Extracted data »
◆ ◆ ◆ ◆ ◆
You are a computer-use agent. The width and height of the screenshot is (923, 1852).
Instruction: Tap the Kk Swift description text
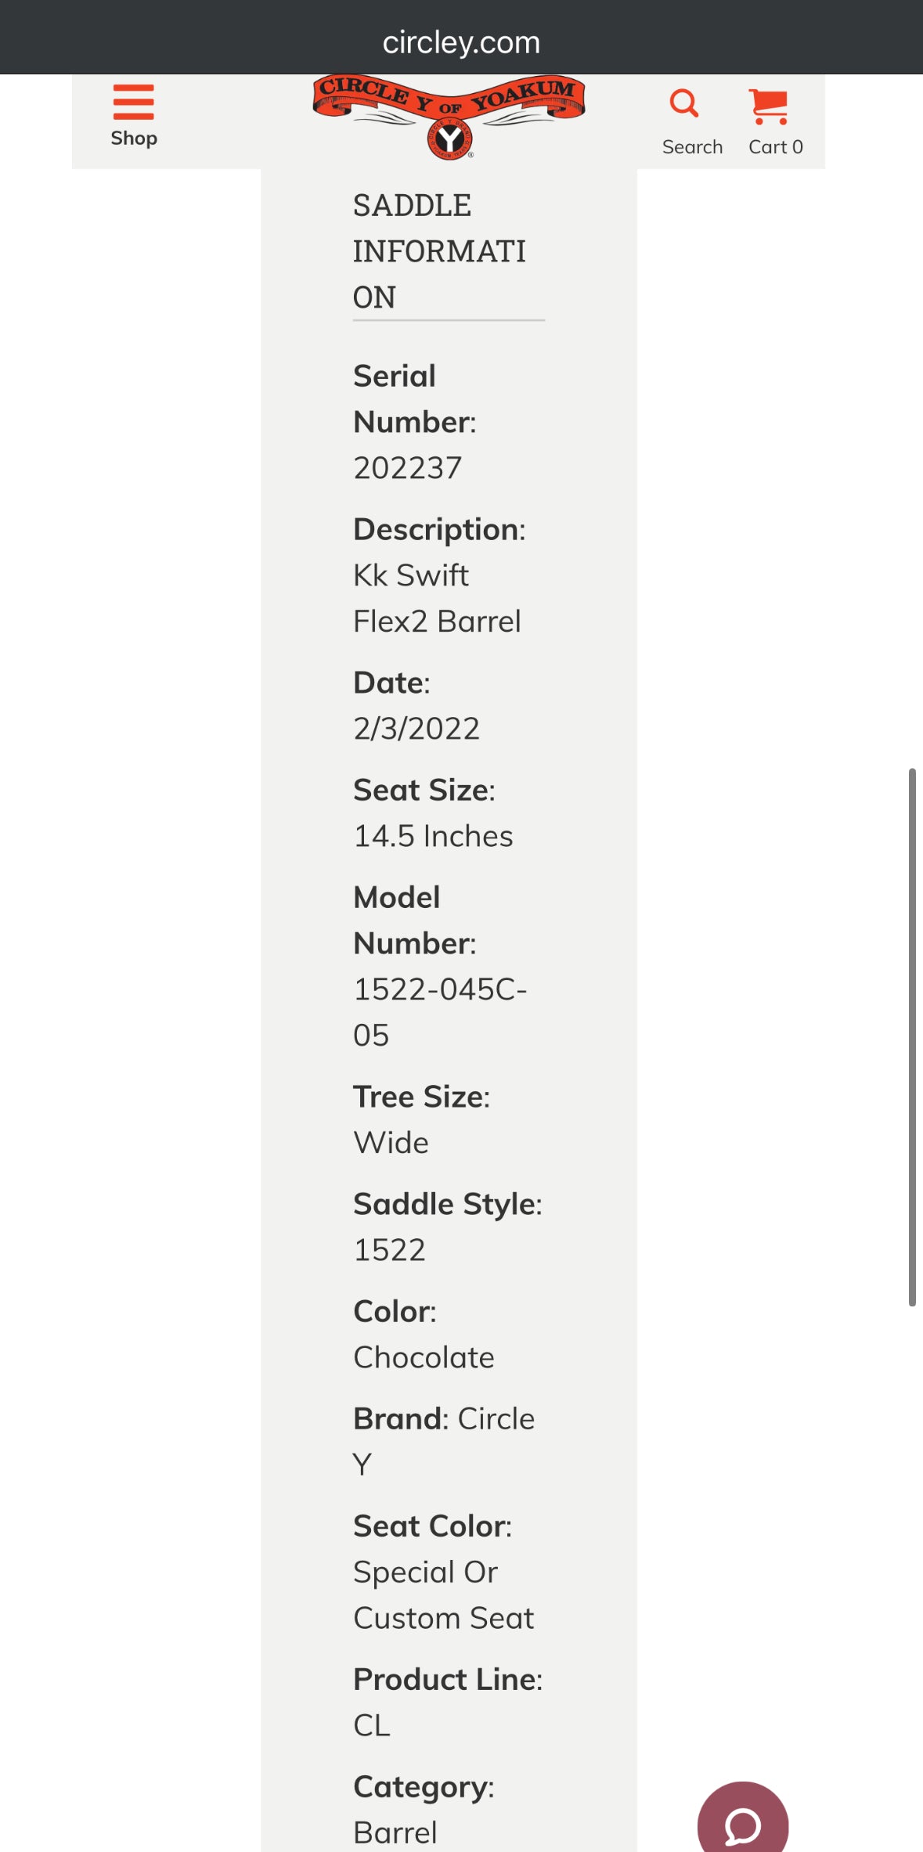pyautogui.click(x=411, y=576)
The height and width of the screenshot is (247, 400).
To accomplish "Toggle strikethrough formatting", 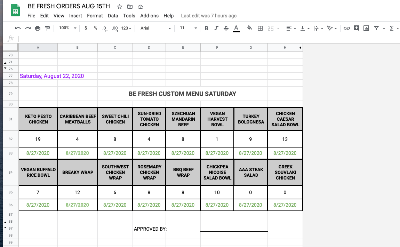I will point(226,28).
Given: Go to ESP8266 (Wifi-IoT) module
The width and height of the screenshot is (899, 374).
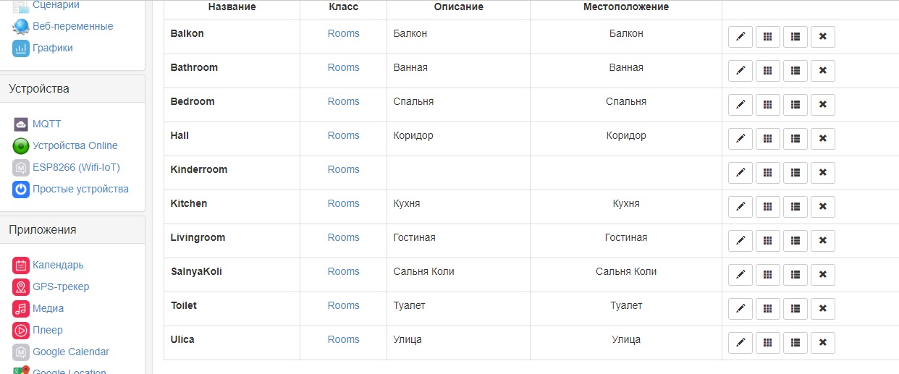Looking at the screenshot, I should tap(76, 167).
◆ ◆ ◆ ◆ ◆
Work instruction » Your copy must consist solely of the lines from the one containing "The width and height of the screenshot is (899, 374)." through the final line of the material above, transcribed exactly, with the pictures left out.

Your response »
The width and height of the screenshot is (899, 374).
Looking at the screenshot, I should tap(76, 167).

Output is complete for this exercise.